Microsoft has today explained the cause of the latest Multifactor Authentication (MFA) collapse from a week ago. Redmond points to “Severe packet loss” between a network route between Microsoft and Apple Push Notification Service (APNS).

On October 18, Azure and Office 365 users in North America reported problems with their Multifactor Authentication and sign-ins. Users with MFA could not sign-in properly to those services for a three-hour period.

Microsoft confirmed the problem and that .51 percent of users in the region were affected.

In an explanation post, Microsoft says a hotfix for the problem was quickly created to completely bypass the external service. This restored MFA functionality long enough for the network to recover. When that happened, Microsoft engineers rolled back the hotfix.

Microsoft apologized for the issue and problems it caused customers. To mitigate any future similar problems, Microsoft says Azure will be improved to prevent it happening again.

What’s Next

Microsoft says it is taking the following steps to avoid the problem reoccurring in Azure.

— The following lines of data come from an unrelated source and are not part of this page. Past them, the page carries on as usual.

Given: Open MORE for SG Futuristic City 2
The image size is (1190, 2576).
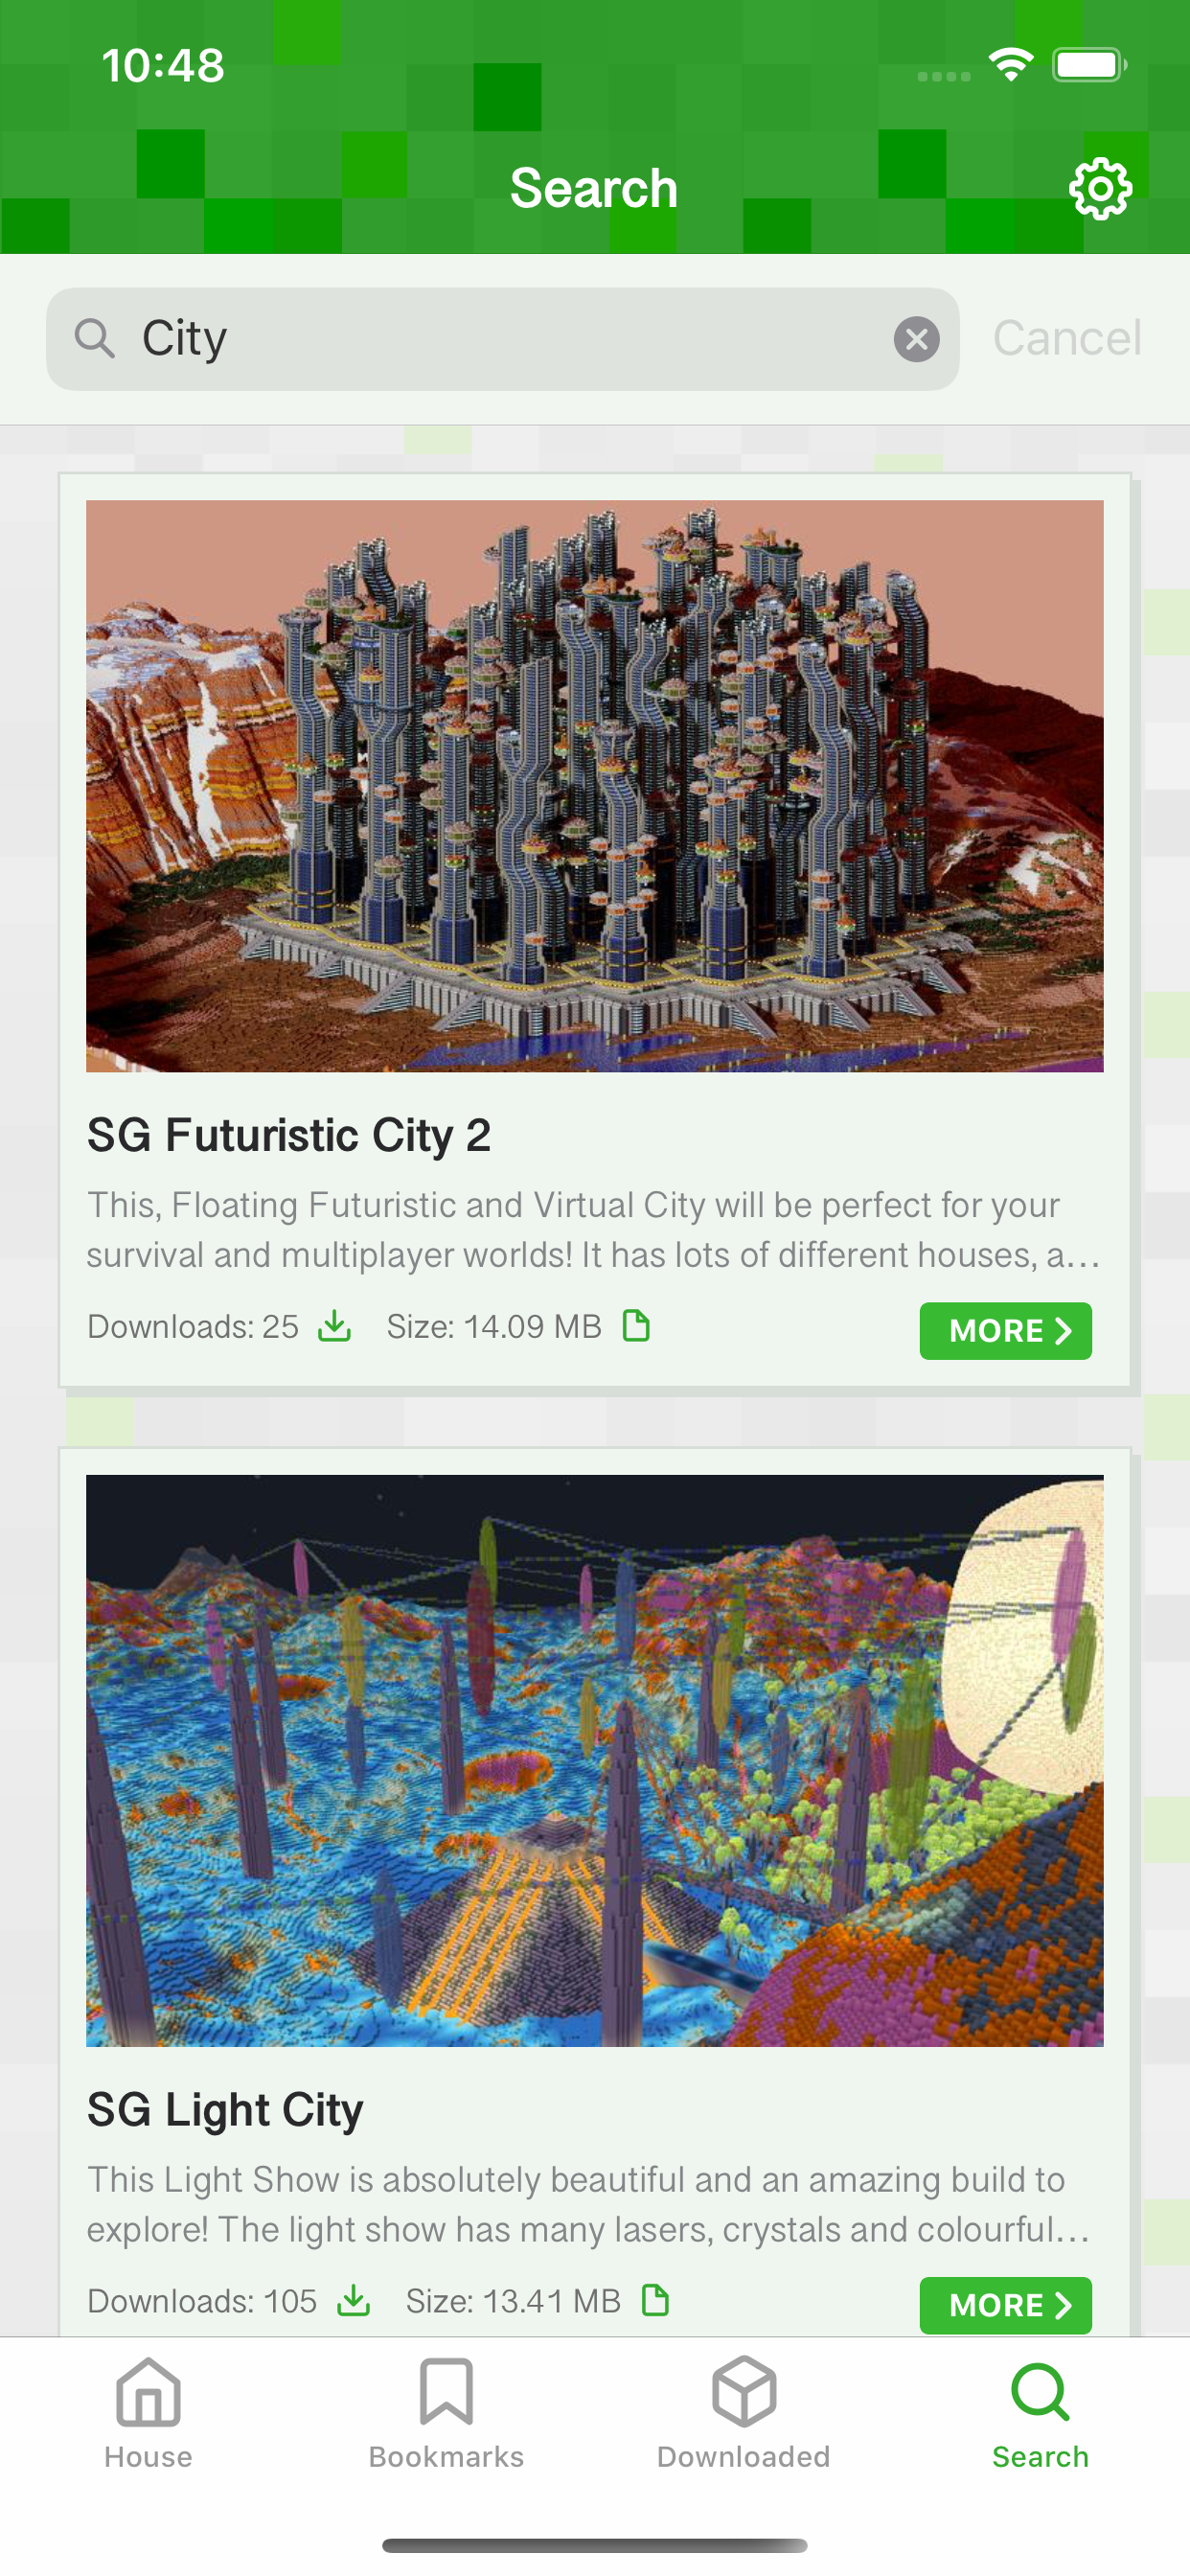Looking at the screenshot, I should tap(1005, 1330).
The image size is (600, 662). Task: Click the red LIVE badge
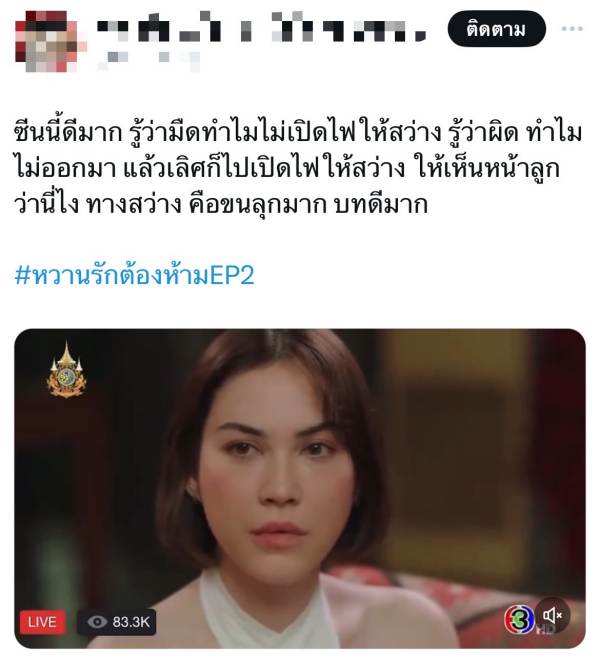(42, 622)

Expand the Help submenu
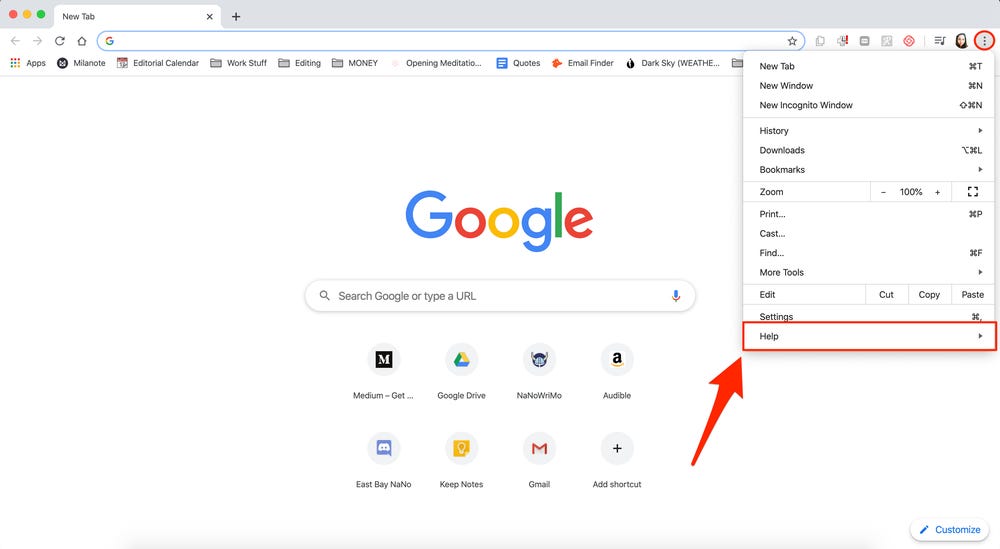(869, 336)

“In-progress fine-grained fault domain isolation work has been accelerated. This work builds on the previous fault domain isolation work which limited this incident to North American tenants. This includes:  

– Additional physical partitioning within each Azure region.
– Logical partitioning between authentication types.
– Improved partitioning between service tiers.

Additional hardening and redundancy within each granular fault domain to make them more resilient to network connectivity loss. This includes:

– Improved resilience to request build-up.
– Optimizing network traffic to decrease load on network links.
– Improved instructions to users for self-service in case notifications are not delivered.
– Service restructuring to decrease service impact of network packet loss.

Enhanced monitoring for networking latency and various resource usage thresholds. This includes:

– Multi-region and multi-cloud targeted monitoring for the specific type of packet loss encountered.
– Improved monitors for additional types of resource usage.”